The lights going on and off…and on…and off……and on………and off………
Turner Churners
The critics will faun it, the Mail just loathes – The public’s not stupid, it’s in on the deal – We’ve always known it’s the emperor’s clothes, It’s only the artists who think it’s for real. And all’s just performance-ing art in the end, These artists we hate yet adore: That pompously-arrogant, smugly-camp blend – Such wonderful caricature !

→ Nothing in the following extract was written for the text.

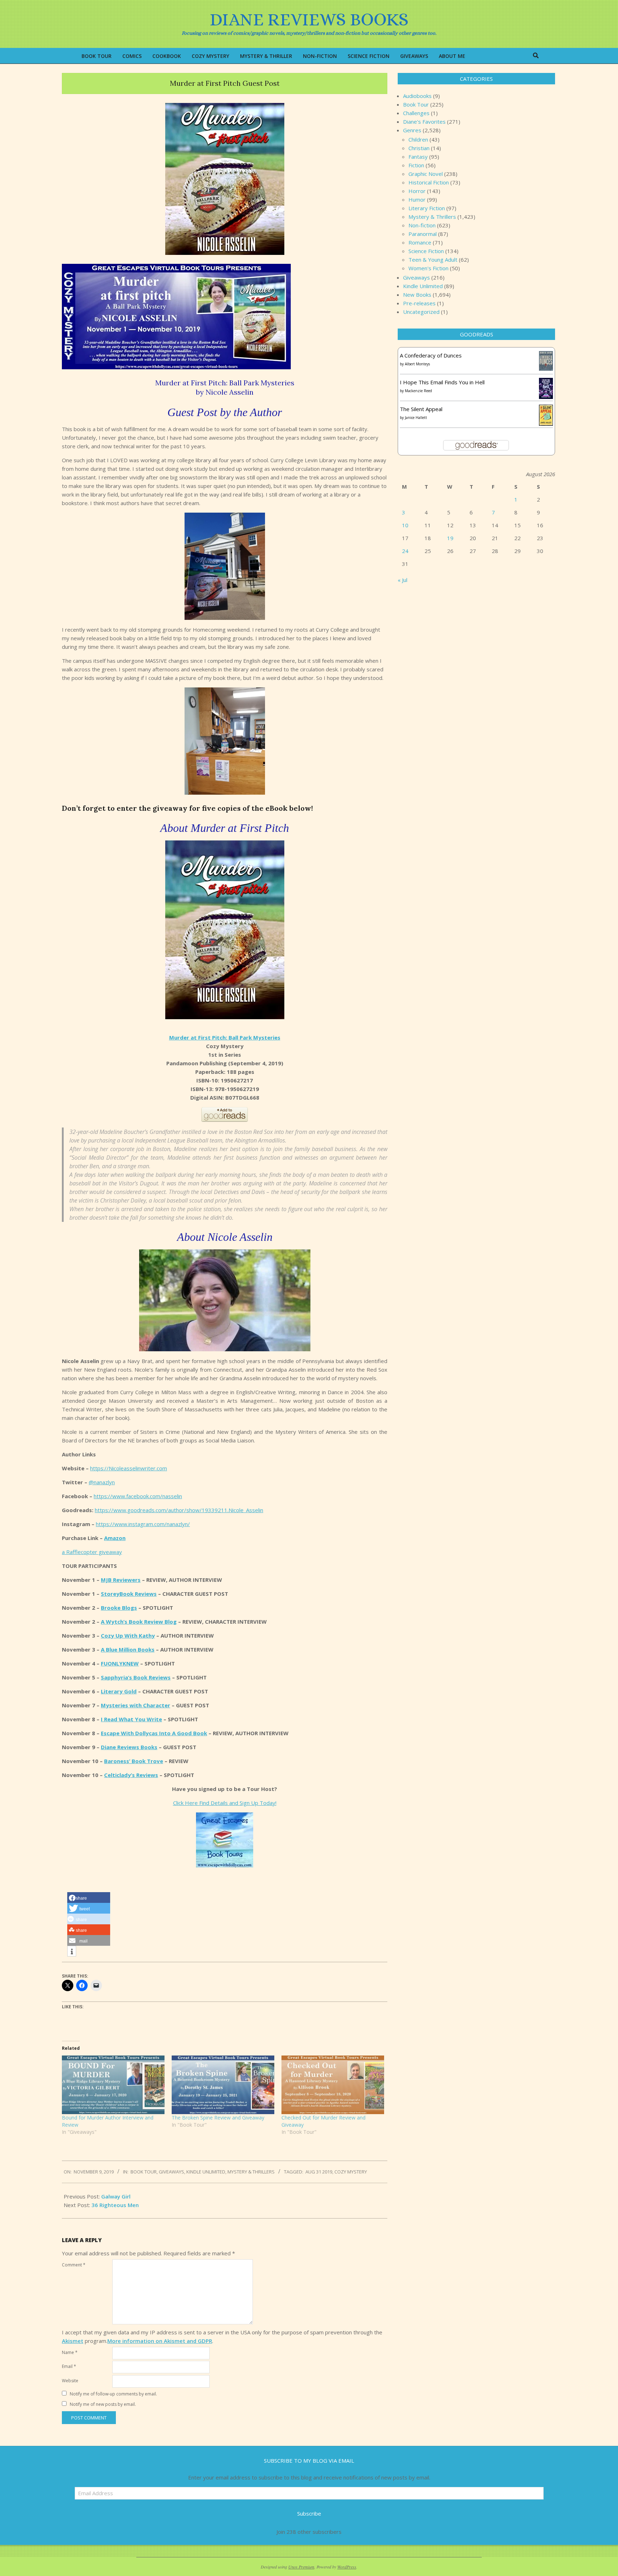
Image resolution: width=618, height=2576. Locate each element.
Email (69, 2366)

You often speak of they and them, So, so shall I. You see, I’m firmly one of them Whom you decry as sheep or swine Who are too careless with their gaze. But Don, I also use that phrase, I also have my thems and theys – And you are one of mine.
For you, like they, have ordered me To venerate your saints: Picasso, Rothko, and Matisse – Apostles in their paints. Never must my adulation cease Upon your feted clutch – But who’s the Zeus of all these gods ? Of course, your martyred Dutch !
I know, I know, it’s treason, But I still think that depression, Though it’s pretty good a-reason Is a really bad excuse For his whingey self-obsession, And his self-harming abuse, And for his total lack of wit, And being such an all-round shit.
But what’s the use ? You won’t agree. And truth to tell, that was obtuse of me – Both me and him are far more complicated Than we either you or I have stated. And anyway, let’s judge the work and not the man – Who cares if he’s a relic or a brash young Turk ? Except you’re doing all you can To make the man the work.
So here I stand – a heretic – A unbowed Philistine and hick. For Don, though I can listen fine, I’ll never like the tune he played. Ironic’ly, I quite like yours – A modern hymn to hector and persuade. I guess that Vincent makes you happy, And for that, I’m happy too. Just never try to set me free.